Sorry, but that's about all I can come up with.

I'm sure there are others who can produce more positive information.


----------



## Thomasr (Oct 11, 2011)

Hello again

the watch movement was made using diamond stones rather than rubies this make it a nice quality watch. A nice thing!!


----------



## harryblakes7 (Oct 1, 2010)

Just to clarify the above comment the stones are corundum which is a clear sapphire, the red ones are just sapphires with chromium, there are other colours........

This type of watch is called a "Liverpool Window" Pocket watch due to the large jewels which you can look through and also the fact that the vast majority were made in Liverpool, and Preston being quite close to Liverpool supports this..............

Usually the winding arbour would also be jewelled and secured by 3 screws holding down the jewel by means of a chaton

Diamonds are reserved for the top of the balance c*ck where their hardness is used for the top of the balance pivot so it can't be worn away

You can also get Liverpool Window watches with red & blue stones......... and quite nice they look too


----------



## Shiner (Mar 2, 2011)

I've just had a root through some of my parts boxes and found this example with the jewelled winding arbour.


----------



## minkle (Mar 17, 2008)

Chaps.... thank you all so much!

This is well out of my area of knowledge.. if i have one at all!

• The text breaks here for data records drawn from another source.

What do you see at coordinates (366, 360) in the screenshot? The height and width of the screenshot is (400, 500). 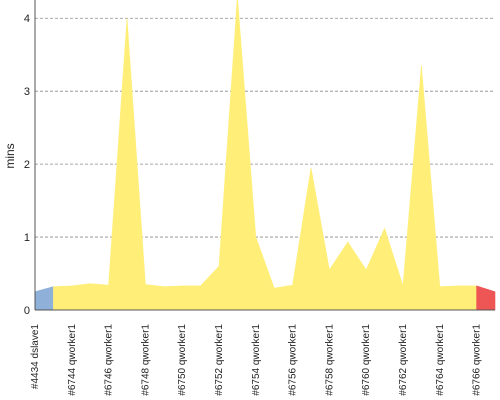 I see `x-tick-label: #6760 qworker1` at bounding box center [366, 360].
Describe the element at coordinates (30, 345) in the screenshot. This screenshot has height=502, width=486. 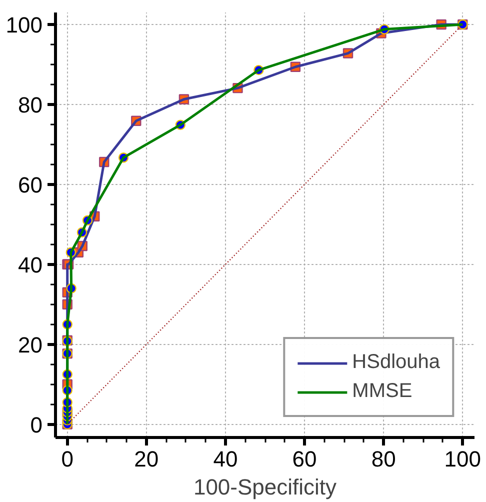
I see `y-tick-label: 20` at that location.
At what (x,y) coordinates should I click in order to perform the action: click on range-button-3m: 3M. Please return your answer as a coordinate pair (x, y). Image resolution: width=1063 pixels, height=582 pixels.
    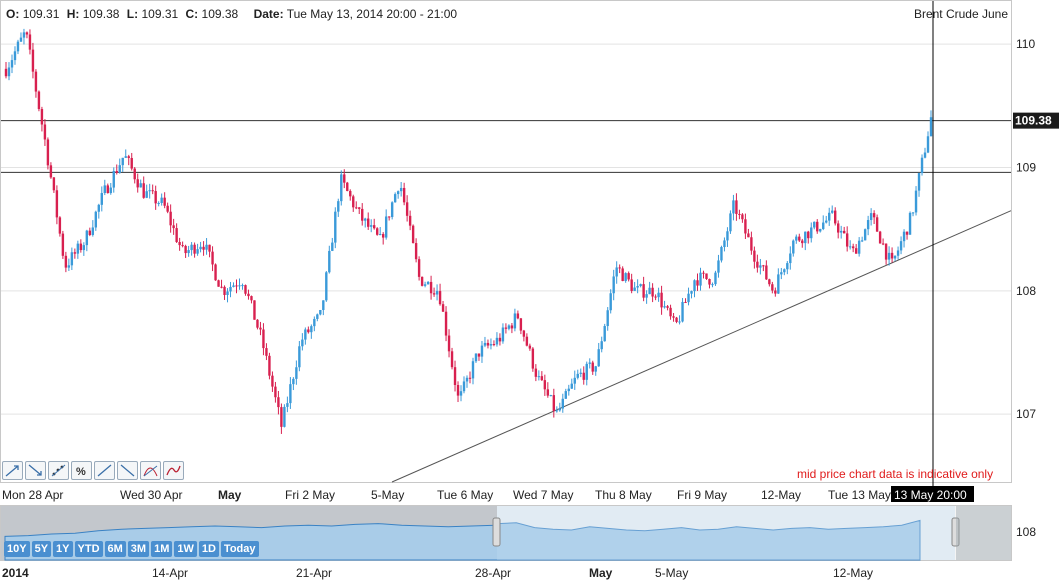
    Looking at the image, I should click on (138, 549).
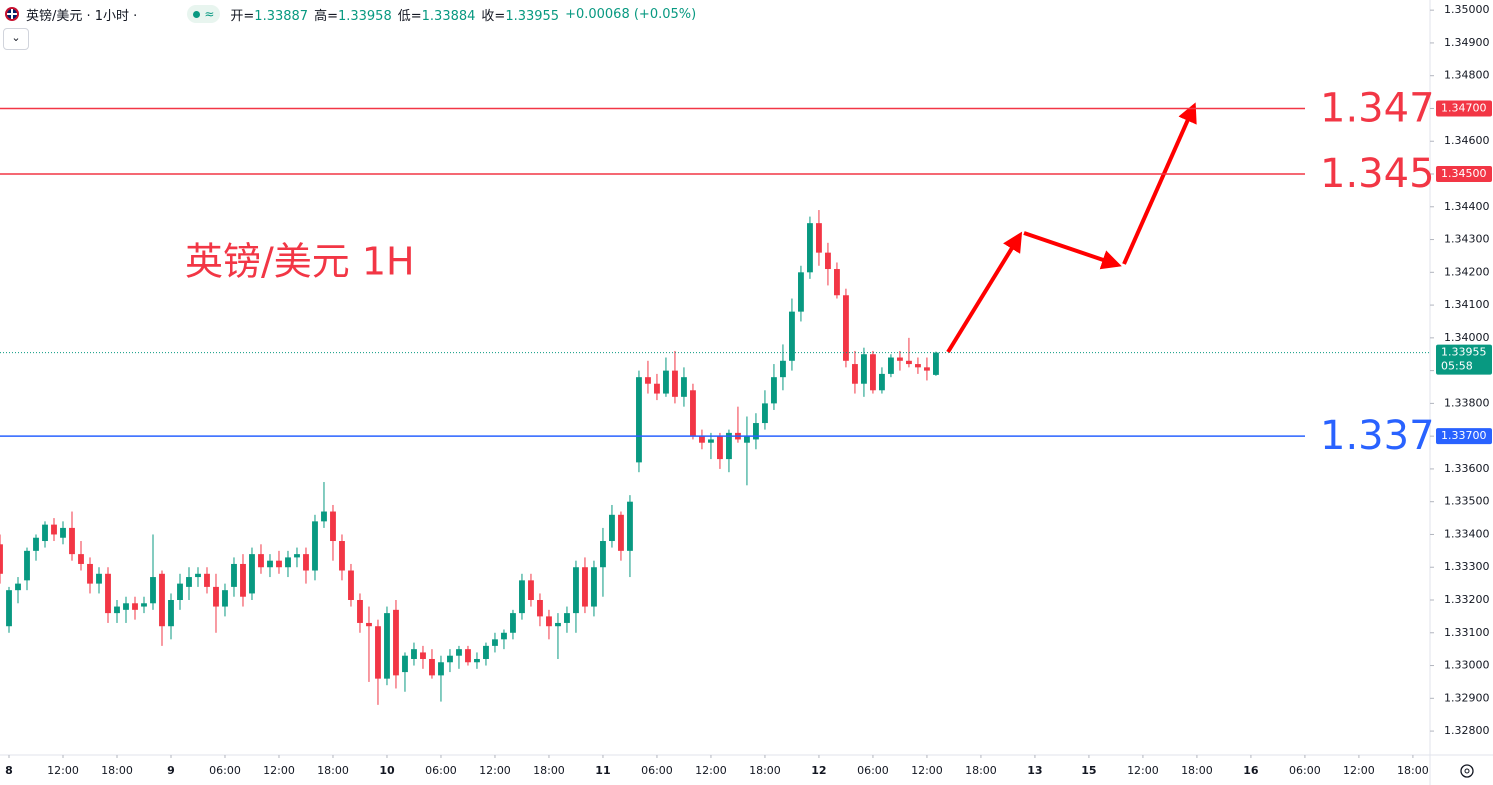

I am presuming it has been passed on from a relative, possibly an ex-pat living in the states.

Thanks again 

:rltb:


----------



## harryblakes7 (Oct 1, 2010)

No problemo, just to add it would of course be a fusee watch, so chain drive which smoothes out the power of the mainspring, here is a pic of the red stone version incase anyone is interested, they don't make them like they used to in the old days..........


----------